Security professionals by their nature are risk averse. Thus it’s no surprise that the security industry is defined by incremental innovation. Start with something that works and make it better. Unfortunately “innovative security” strategy is leading to an increase in cyber security failures.
Increased spending and increased cyber failures now characterize the security industry. Gartner forecasts that security spend will be on the order of $100 Billion for 2016 yet breaches are occurring with greater frequency than ever before. This is occurring because the existing security architectures have reached their performance envelope.
Organizations are more complex than the assumptions that define current security product design. Incremental innovation no longer works and the security industry requires a disruptive shift to keep pace with organizational needs.
The history of the technology business is defined by systems hitting a wall and then being replaced. For example aviation started with lighter-than-air craft (i.e. balloons) that got replaced by propeller planes that in turn got replaced by jets. Like balloons being blown by the wind in the wrong direction, current security solutions just don’t let organizations go where they want.

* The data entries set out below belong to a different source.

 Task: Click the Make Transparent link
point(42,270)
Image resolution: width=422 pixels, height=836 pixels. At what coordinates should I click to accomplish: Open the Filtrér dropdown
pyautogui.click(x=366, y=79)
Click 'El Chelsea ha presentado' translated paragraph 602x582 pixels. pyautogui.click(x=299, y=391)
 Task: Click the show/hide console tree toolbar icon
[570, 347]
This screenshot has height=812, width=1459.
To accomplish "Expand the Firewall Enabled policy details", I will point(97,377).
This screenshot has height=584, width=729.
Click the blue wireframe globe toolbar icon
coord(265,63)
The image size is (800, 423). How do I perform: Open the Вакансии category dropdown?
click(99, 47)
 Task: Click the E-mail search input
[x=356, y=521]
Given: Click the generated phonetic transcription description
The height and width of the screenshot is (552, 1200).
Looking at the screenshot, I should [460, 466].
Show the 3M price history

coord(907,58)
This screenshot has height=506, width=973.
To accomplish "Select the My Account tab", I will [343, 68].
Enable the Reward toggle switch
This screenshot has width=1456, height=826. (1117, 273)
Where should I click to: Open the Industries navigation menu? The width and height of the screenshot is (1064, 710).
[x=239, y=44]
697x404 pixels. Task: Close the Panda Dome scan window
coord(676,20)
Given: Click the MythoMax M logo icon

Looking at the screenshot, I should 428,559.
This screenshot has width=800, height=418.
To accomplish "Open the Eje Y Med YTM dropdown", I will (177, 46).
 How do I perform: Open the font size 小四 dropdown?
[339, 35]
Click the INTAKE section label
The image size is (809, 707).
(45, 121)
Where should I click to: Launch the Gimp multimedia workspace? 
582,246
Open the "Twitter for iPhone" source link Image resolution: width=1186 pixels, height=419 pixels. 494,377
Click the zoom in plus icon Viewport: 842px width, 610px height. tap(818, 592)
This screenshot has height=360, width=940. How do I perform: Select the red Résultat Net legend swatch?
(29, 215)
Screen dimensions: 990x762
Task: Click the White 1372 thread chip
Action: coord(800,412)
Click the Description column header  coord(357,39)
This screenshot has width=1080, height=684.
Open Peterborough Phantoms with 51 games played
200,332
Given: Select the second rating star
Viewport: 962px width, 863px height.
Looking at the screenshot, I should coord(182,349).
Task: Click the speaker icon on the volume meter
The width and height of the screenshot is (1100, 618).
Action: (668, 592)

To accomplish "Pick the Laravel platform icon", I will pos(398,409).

In a world defined by mobile users, non-employees and diverse infrastructure having twenty to fifty different point products doesn’t work as there is no way to integrate their logic. To protect today’s organization we need a new security architecture based on inter-locking components:
- Identity-based access control that protects data center and cloud assets
- Policy-based data encryption that is tied to the access control system
- Data center and cloud partitioning solutions that create compute containers
- Identity services that dynamically determine policy based on location and device
- Mobile compute devices supporting partitioned, secure code execution
Each security component is designed to support the other four requiring cyber attackers to break all five to breach an organization. More importantly, as new devices, users or apps go online, the entire system is aware of the changes – making it extremely difficult for cyber attackers to find a weakness in the system.
The strong bias in the security industry against disruptive ideas has become a barrier to move forward. It’s time for security professionals to focus on strategies to reduce cyber risk than solutions that are less risky.